» Exercise objective
Transcribe only the lines from the one containing "Delete the wildcard * record" through the final line of the entries below, exactly, and exclude the pictures.

START Data records

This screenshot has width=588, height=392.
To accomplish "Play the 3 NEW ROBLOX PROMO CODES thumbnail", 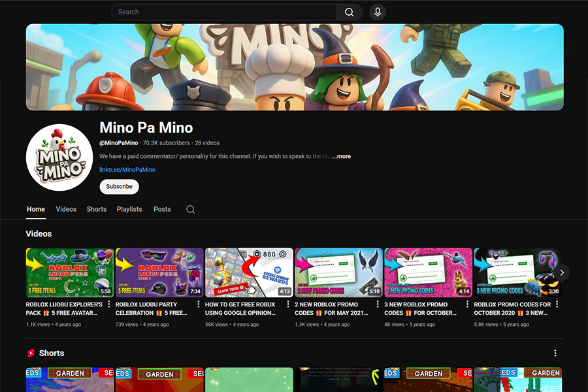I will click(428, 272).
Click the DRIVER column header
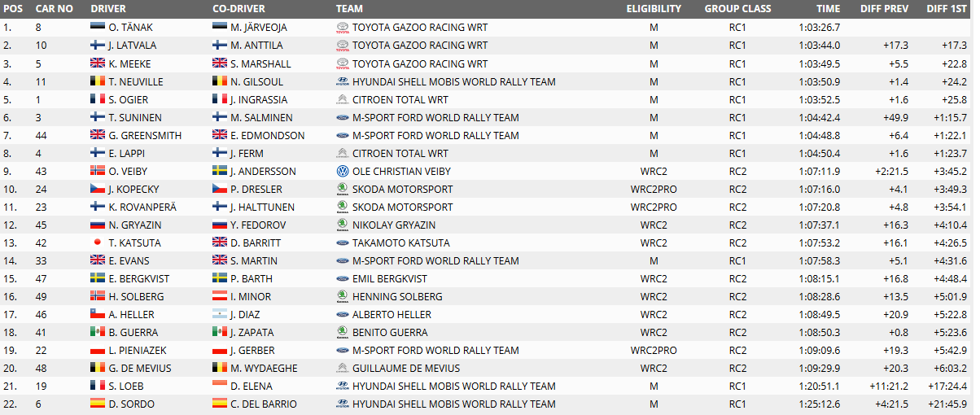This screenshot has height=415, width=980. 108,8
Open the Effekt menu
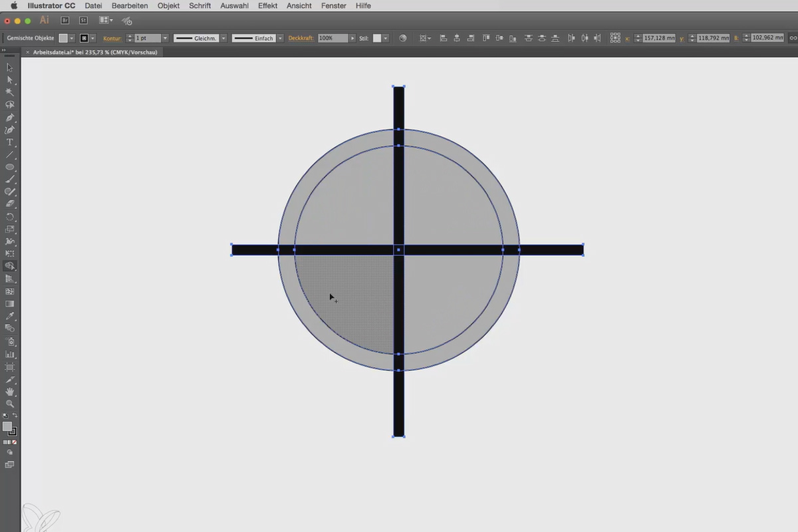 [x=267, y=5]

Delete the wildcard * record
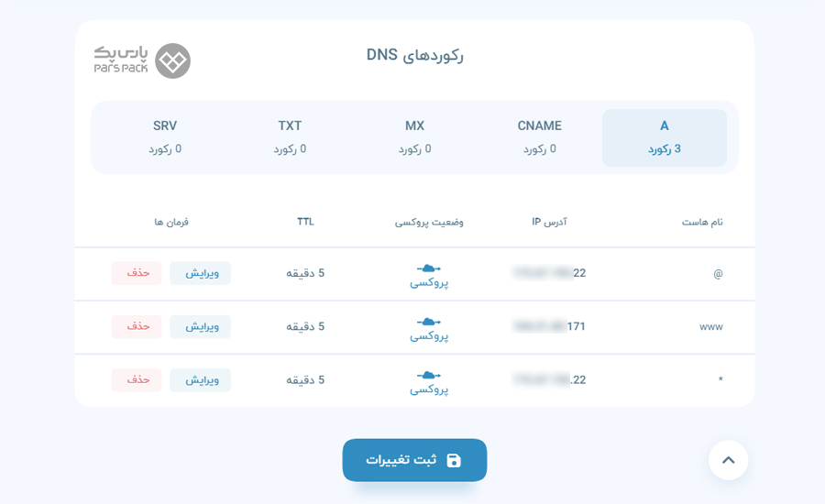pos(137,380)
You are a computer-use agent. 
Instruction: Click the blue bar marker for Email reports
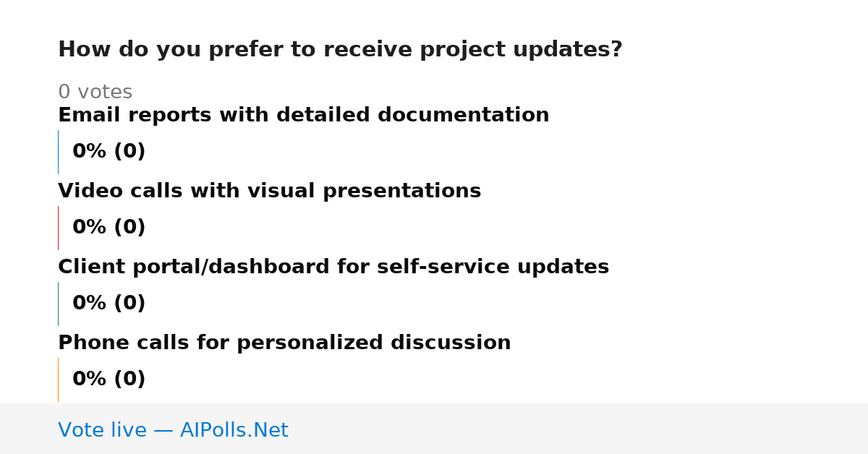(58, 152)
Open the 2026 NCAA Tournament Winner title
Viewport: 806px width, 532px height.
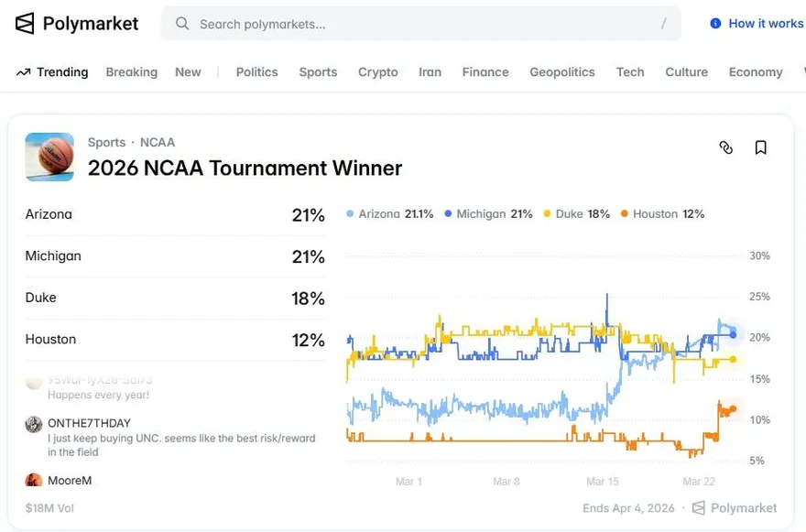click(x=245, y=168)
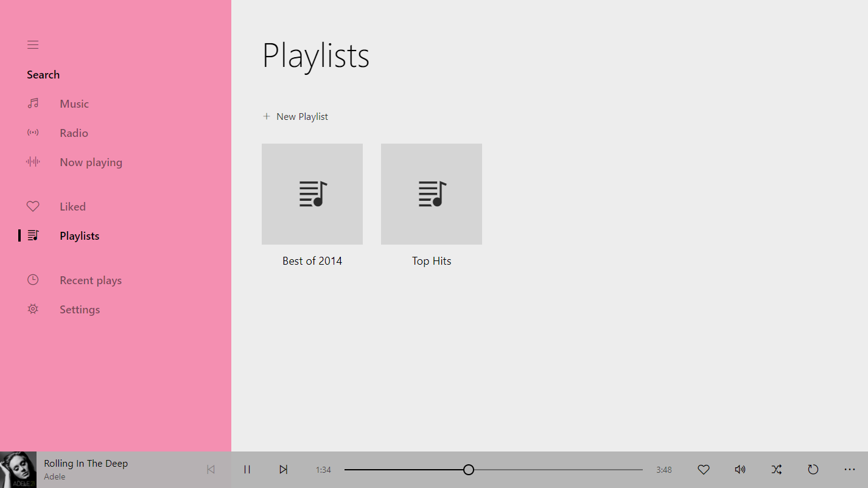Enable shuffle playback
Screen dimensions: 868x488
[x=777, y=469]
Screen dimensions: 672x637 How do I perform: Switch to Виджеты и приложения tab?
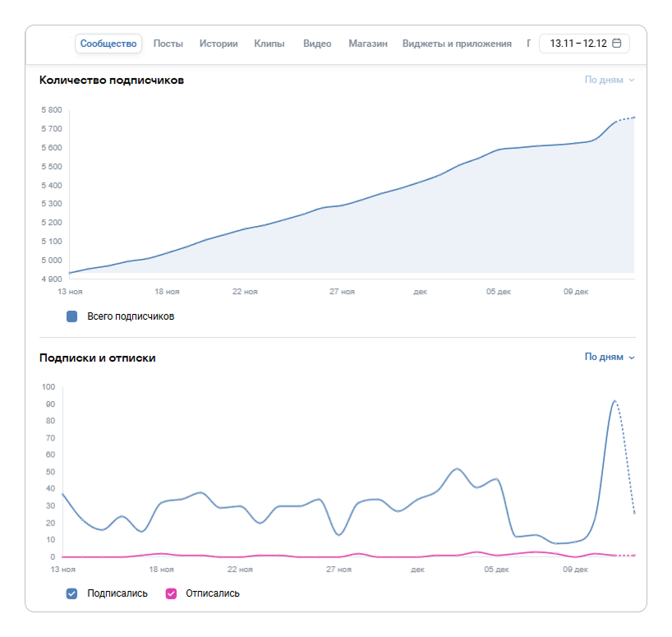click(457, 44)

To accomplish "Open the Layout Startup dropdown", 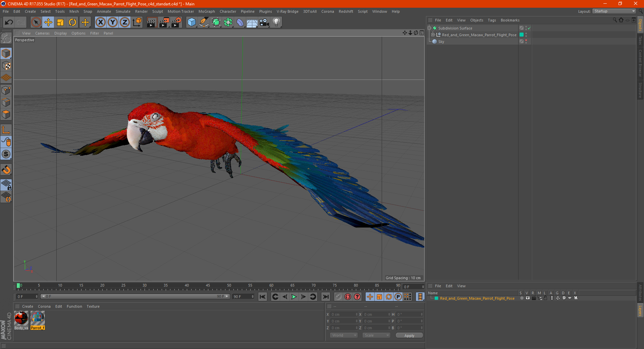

END Data records

» Task solution
Delete the wildcard * record
pos(137,380)
You are a computer-use agent. 
Instruction: Click the blue bar marker for Email reports
(58, 152)
Open the 2026 NCAA Tournament Winner title
Viewport: 806px width, 532px height.
click(x=245, y=168)
Enable shuffle playback
Screen dimensions: 868x488
[x=777, y=469]
Screen dimensions: 672x637 How do I perform: Switch to Виджеты и приложения tab?
click(457, 44)

To accomplish "Open the Layout Startup dropdown", 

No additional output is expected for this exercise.